THE INPUT »

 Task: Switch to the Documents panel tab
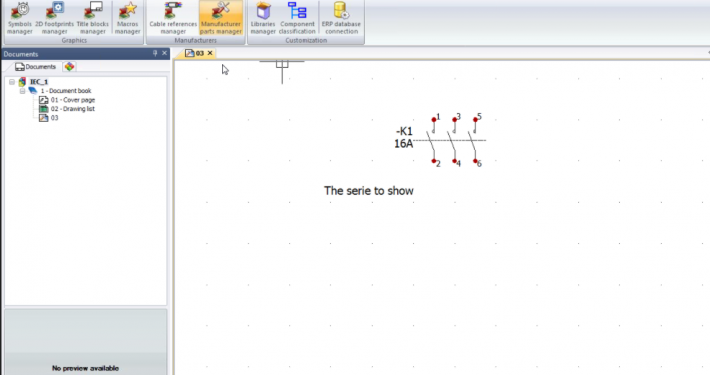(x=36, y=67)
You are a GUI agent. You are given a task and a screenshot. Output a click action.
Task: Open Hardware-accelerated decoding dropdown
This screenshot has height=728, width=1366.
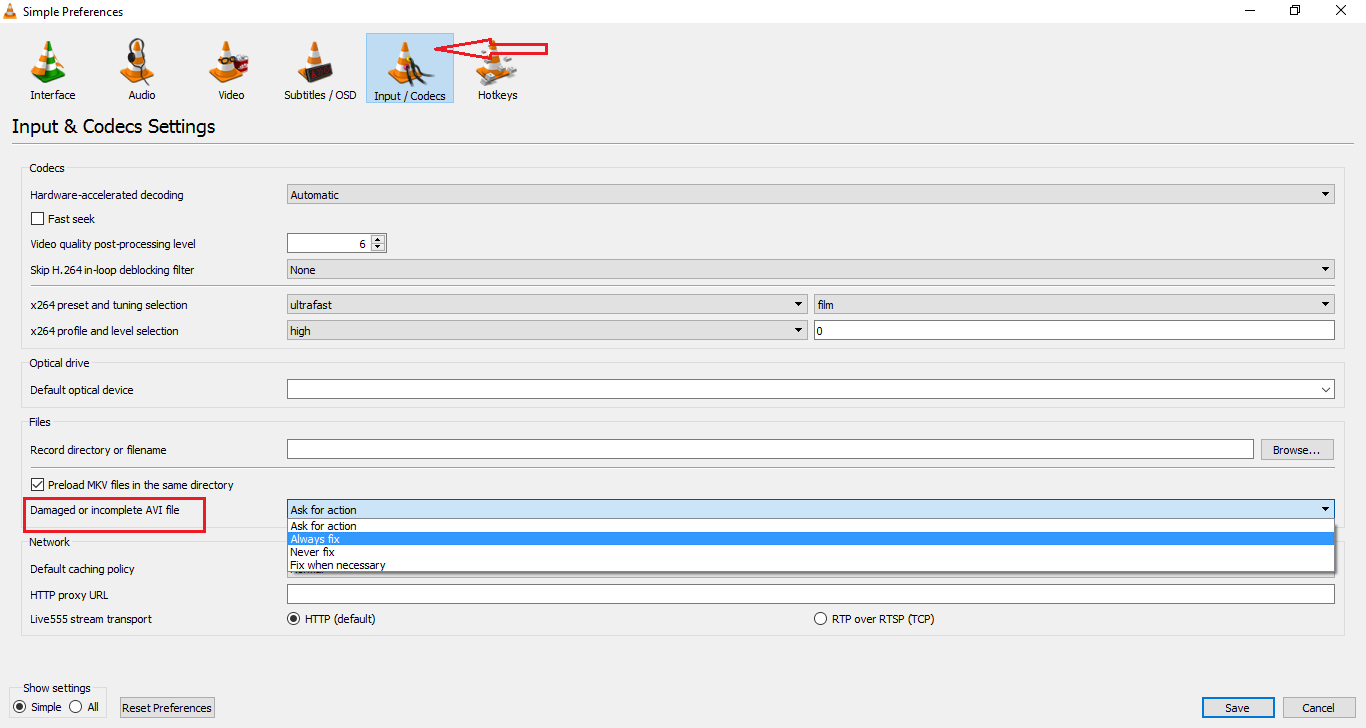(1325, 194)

* * *

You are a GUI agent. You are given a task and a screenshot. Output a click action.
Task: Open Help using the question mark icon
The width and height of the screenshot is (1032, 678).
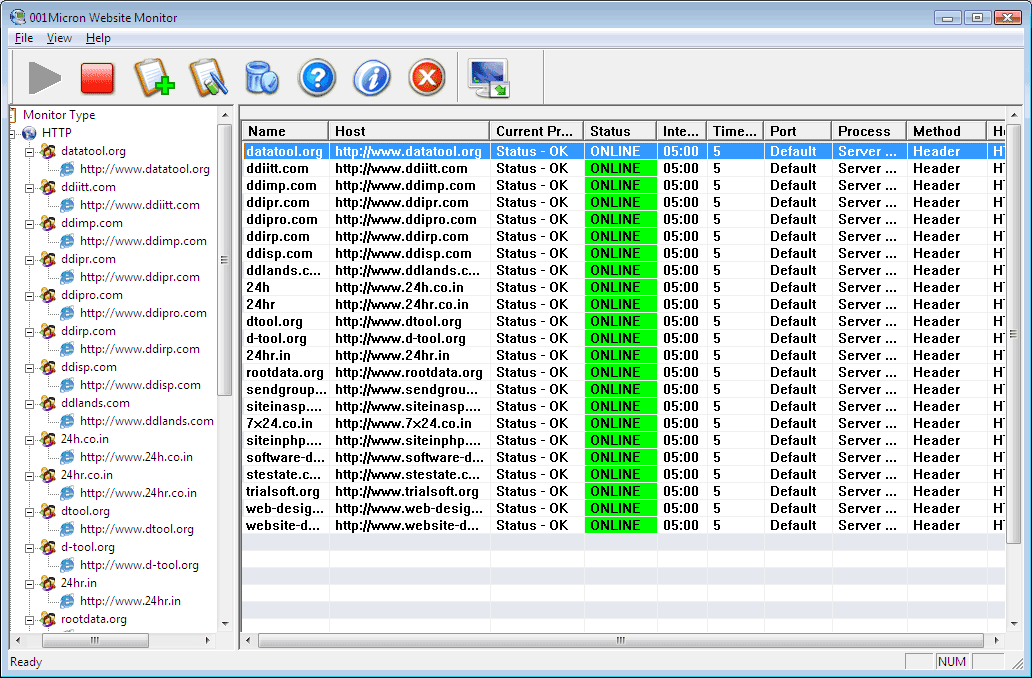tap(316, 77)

GIVEN EXERCISE » Starting with the line containing "Task: Switch to the Documents panel tab" and going on through the line containing "(1325, 194)", rewrite the listing with "screenshot" swapped for "screen capture" and everything else left as is. Omit the pictures from your answer.

FINAL RESULT »
 Task: Switch to the Documents panel tab
(x=36, y=67)
You are a GUI agent. You are given a task and a screen capture. Output a click action.
Task: Open Hardware-accelerated decoding dropdown
This screen capture has height=728, width=1366.
(1325, 194)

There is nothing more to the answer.